Although embodiments of various methods and devices are described herein in detail with reference to certain versions, it should be appreciated that other versions, embodiments, methods of use, and combinations thereof are also possible. Therefore the spirit and scope of the appended claims should not be limited to the description of the embodiments contained herein.

Claims

1. A device for accessing a pump inside a cryogenic fluid tank, comprising:

an elongated, vertical column structure defining an internal volume;

a pump contained in a lower region of the column structure;

at least one seal that provides a seal between the internal volume and a region exterior to the internal volume;

a lift mechanism that actuates to raise the pump; and

an actuator attached to the lift mechanism, the actuator adapted to raise the pump upon actuation.

2. A device as in claim 1, wherein the actuator is a jack screw.

3. A device as in claim 1, wherein the jack screw threadedly extends through a top plate on the column.

4. A device as in claim 1, wherein the lift mechanism comprises a jack rod that attaches the actuator to the pump.

5. A device as in claim 1, further comprising a foot plate that supports the pump at the lower region of the column structure.

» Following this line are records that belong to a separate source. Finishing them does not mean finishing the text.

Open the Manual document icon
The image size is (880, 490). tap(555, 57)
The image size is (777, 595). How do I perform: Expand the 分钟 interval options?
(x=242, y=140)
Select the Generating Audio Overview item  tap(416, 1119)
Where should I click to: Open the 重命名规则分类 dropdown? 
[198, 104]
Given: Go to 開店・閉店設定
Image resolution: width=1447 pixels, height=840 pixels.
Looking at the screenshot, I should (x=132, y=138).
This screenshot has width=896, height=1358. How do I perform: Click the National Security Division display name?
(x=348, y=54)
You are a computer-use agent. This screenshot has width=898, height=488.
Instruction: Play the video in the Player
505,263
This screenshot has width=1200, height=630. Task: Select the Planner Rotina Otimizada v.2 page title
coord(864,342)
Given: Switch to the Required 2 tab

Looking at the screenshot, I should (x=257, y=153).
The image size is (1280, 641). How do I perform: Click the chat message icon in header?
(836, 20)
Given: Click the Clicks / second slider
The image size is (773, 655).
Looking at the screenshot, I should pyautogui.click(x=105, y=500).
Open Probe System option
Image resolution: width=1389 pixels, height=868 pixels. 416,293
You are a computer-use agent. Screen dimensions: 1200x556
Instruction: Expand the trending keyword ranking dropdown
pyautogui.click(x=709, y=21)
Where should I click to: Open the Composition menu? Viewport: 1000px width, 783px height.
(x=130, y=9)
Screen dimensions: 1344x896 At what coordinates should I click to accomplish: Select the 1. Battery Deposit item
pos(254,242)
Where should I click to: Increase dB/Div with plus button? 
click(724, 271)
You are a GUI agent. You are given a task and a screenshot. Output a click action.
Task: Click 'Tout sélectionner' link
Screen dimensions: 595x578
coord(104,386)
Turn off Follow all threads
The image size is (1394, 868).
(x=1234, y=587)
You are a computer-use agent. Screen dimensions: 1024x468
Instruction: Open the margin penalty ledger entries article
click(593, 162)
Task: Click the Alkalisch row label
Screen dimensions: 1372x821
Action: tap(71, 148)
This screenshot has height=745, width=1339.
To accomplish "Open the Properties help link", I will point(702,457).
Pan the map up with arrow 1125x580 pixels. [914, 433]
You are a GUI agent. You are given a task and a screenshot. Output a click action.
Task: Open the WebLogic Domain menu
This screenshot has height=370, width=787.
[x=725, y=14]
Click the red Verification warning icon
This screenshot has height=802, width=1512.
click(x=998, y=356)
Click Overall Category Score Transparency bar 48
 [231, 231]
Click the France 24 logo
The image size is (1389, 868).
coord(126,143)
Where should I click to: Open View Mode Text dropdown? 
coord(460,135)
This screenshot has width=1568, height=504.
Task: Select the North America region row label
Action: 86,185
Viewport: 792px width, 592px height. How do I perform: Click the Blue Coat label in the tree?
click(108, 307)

6. A device as in claim 5, further comprising a seal that seals the foot plate from an exterior region outside the pump.

7. A device as in claim 1, further comprising a discharge conduit that fluidly couples the internal volume of the pump to an exterior region.

8. A device as in claim 1, wherein the vertical column includes a bellows that can change shape.

9. A device as in claim 1, wherein the column is cylindrical.

10. A device as in claim 1, further comprising the tank.

11. A device as in claim 10, wherein the tank includes an inner tank and an outer tank.

12. A device as in claim 11, wherein an upper region of the column structure extends out of the inner tank to the outer tank and wherein a bottom region of the column is inside the inner tank.